The one who got away
There are some times where I regret breaking up with you so much. So many times that I’m thinking that you’re the one who got away, so many times I look at you and I think of how great of a boyfriend you were, and although there were things you did that made me irritated, even though there were certain things that were off, things I wished were different, you did bring out the best in me. You didn’t really care about any other people or anyone who was involved in my life; you only really looked at me and cared about my happiness. And I’m crying now, go figure. I don’t cry when I think about us not being together, I don’t cry when I tell people how we broke up or why. I don’t cry when I’m thinking about my future, or what was supposed to be ours. I cry when I think about you, and how good you are, how much you loved me, how much you cared, and how I had to let you go because of myself. I cry because I know I hurt you, and because of that we aren’t as close, and I fear that we never will be. Your deepest fear is me disappearing from your life; mine is that you’re in my life, but you’ll never be yourself with me again, that you’ll never open up again, that I’ll be part of your life, but I won’t be part of yours, because you won’t let me anymore.
And even now, in the week we spent apart, I regret it every day. We talk, we barely do, and I get all those same feelings I did when we were dating, whether that be good or bad, I get them both. And I want to say I love you, and when I do, I don’t always get it back. Because I hurt you. And I see you going out, doing your thing, and I am astounded because part of me can’t understand how you do that. Even if we aren’t in a relationship, you’re my voice of consciousness, my guardian angel. And I’m crying again because I keep thinking about what you are.
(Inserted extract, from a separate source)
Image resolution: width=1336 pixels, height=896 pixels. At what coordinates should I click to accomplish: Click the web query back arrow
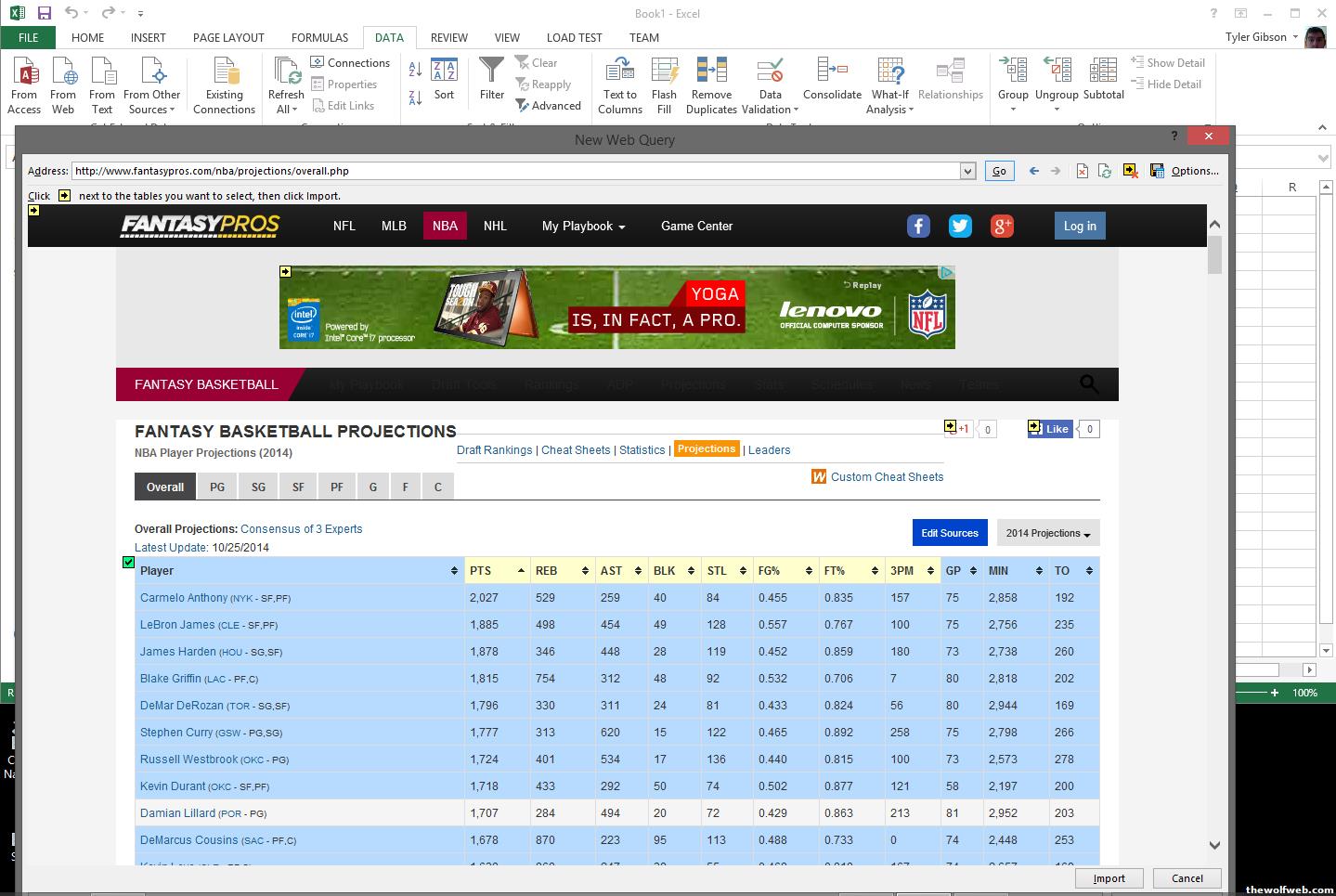click(x=1033, y=171)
And maybe because of all this pain, it’ll help me become better for you, it’ll humble me and make me less selfish towards us, if there will even be an us again. I can’t hope for it, I can’t just lean on that thought because I don’t know if it will be there anymore. Because I had to let that go when I let go of the certainty of us.
And I hope my heart finds and figures out how to love you in the ways that you love me before it’s too late. Before you’re the one who got away.